5 OCTOBRE

Fukuda HIDEKO (1865-1927)  Écrivaine – Résistante – Japon

Souvent surnommée la « Jeanne d’Arc de l’ère Meiji », était une icône du mouvement pour la liberté et les droits du peuple au Japon. Née dans une famille de samouraïs de bas rang, elle a consacré sa vie à la lutte contre l’oppression politique et à l’émancipation des femmes. En 1885, elle fut impliquée dans l’incident d’Osaka, un complot visant à soutenir l’indépendance de la Corée pour provoquer une réforme démocratique au Japon, ce qui lui valut près de trois ans de prison. À sa libération, elle a publié son autobiographie, Ma propre vie (Warawa no Hanse), l’un des premiers témoignages féministes du pays, où elle critiquait la structure patriarcale de la société japonaise. Elle a fondé en 1907 la revue Le Monde des Femmes (Sekai Fujin), qui abordait des sujets radicaux tels que le socialisme, les droits ouvriers et le suffrage féminin. Tout au long de son parcours, elle a milité pour l’accès des femmes à l’éducation et à la participation politique, bravant les lois strictes qui leur interdisaient d’assister à des réunions publiques. Pionnière du socialisme japonais, elle a entretenu des liens avec les grands penseurs de gauche de son temps tout en conservant une voix indépendante et critique. Malgré les persécutions policières incessantes et une vie marquée par la pauvreté, elle n’a jamais renoncé à ses idéaux de justice sociale. Son œuvre est immense : elle a ouvert la voie aux mouvements féministes et prolétariens de l’entre-deux-guerres. Elle reste aujourd’hui un symbole de résistance et de courage intellectuel face à l’autoritarisme de l’État Meiji.
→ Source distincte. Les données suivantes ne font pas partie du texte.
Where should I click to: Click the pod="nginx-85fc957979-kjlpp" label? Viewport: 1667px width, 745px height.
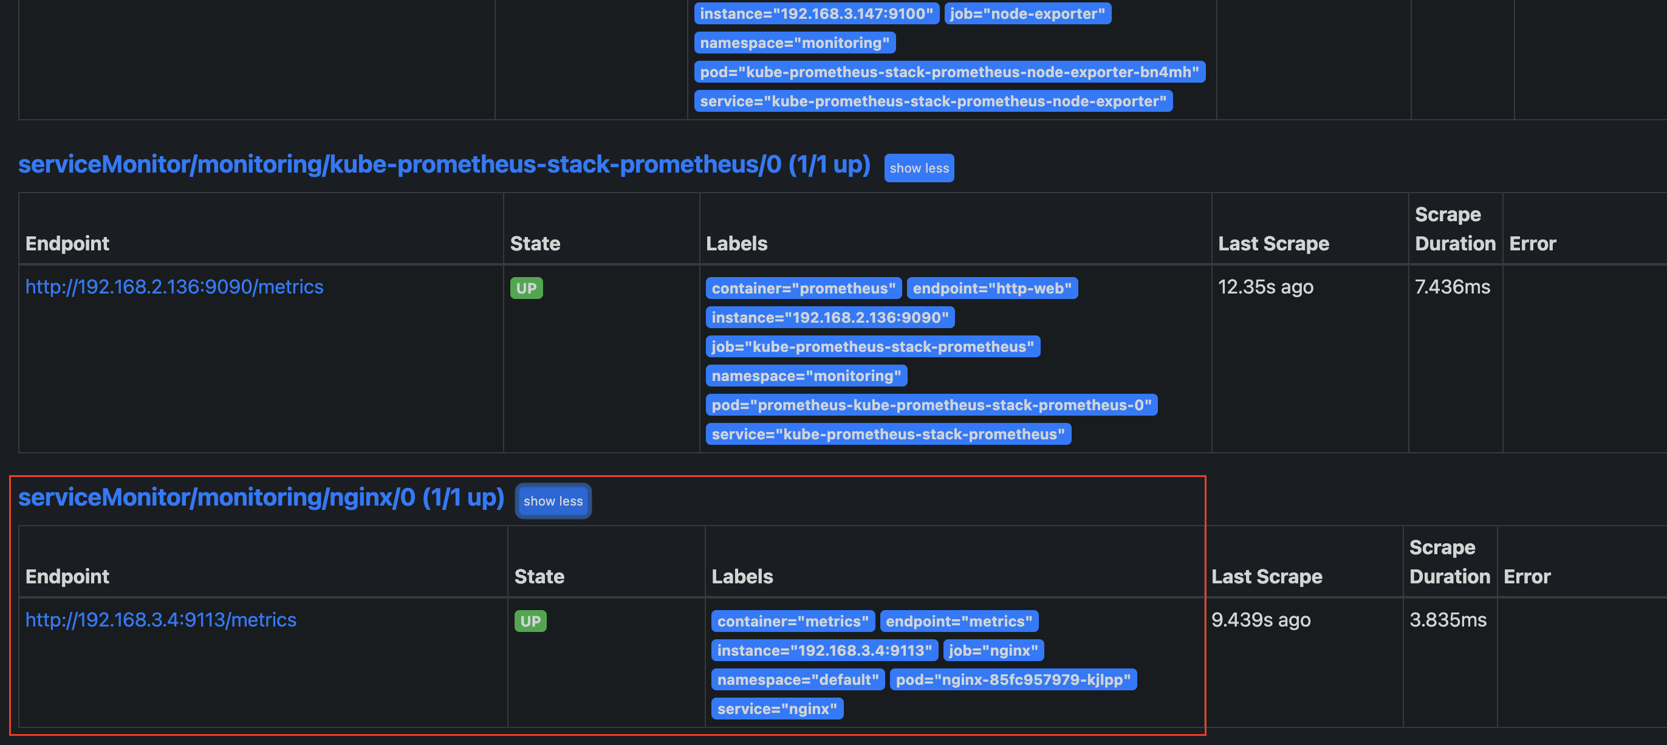click(x=1012, y=680)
Ses écrits continuent d’être étudiés comme une étape cruciale de la transition du Japon vers la modernité politique et sociale.

 

Yvonne KNIBIEHLER  (1922-2025)  Historienne – France

Essayiste, pionnière de l’histoire des femmes, du genre et de la maternité en France. Après des études de Lettres et d’Histoire, elle consacre sa thèse de doctorat à l’époque romantique avant de se tourner vers des objets de recherche alors totalement ignorés par l’université traditionnelle. Professeure émérite à l’université d’Aix-Marseille, elle fonde dès les années 1970 l’un des premiers centres de recherche dédiés à l’histoire des femmes en France. Son travail académique révolutionne la discipline en faisant de la maternité, de la naissance, de la petite enfance et du rôle des sages-femmes des sujets d’étude scientifique à part entière. À travers des ouvrages majeurs comme L’Histoire des mères (1980), elle déconstruit le mythe de « l’instinct maternel », démontrant que la condition de mère est une construction sociale et historique évolutive. Parallèlement, elle explore l’histoire coloniale sous l’angle du genre, analysant le rôle spécifique des femmes françaises dans l’Empire colonial. Féministe pragmatique et engagée, elle intervient régulièrement dans les débats contemporains sur la parentalité, la conciliation entre vie professionnelle et familiale, et l’évolution des structures familiales. Elle milite activement pour une reconnaissance politique et sociale du travail invisible des femmes et pour le développement d’une histoire mixte, associant hommes et femmes. Autrice prolifique, elle publie jusqu’à un âge très avancé des essais percutants sur la vieillesse au féminin, le corps et le destin des femmes à travers les âges. Ses contributions intellectuelles majeures lui ont valu d’être nommée chevalière de la Légion d’honneur et de devenir une référence absolue pour les nouvelles générations de chercheurs. Yvonne Knibiehler demeure une figure intellectuelle majeure, une éclaireuse qui a su donner aux femmes une place légitime  dans le grand récit de l’histoire humaine.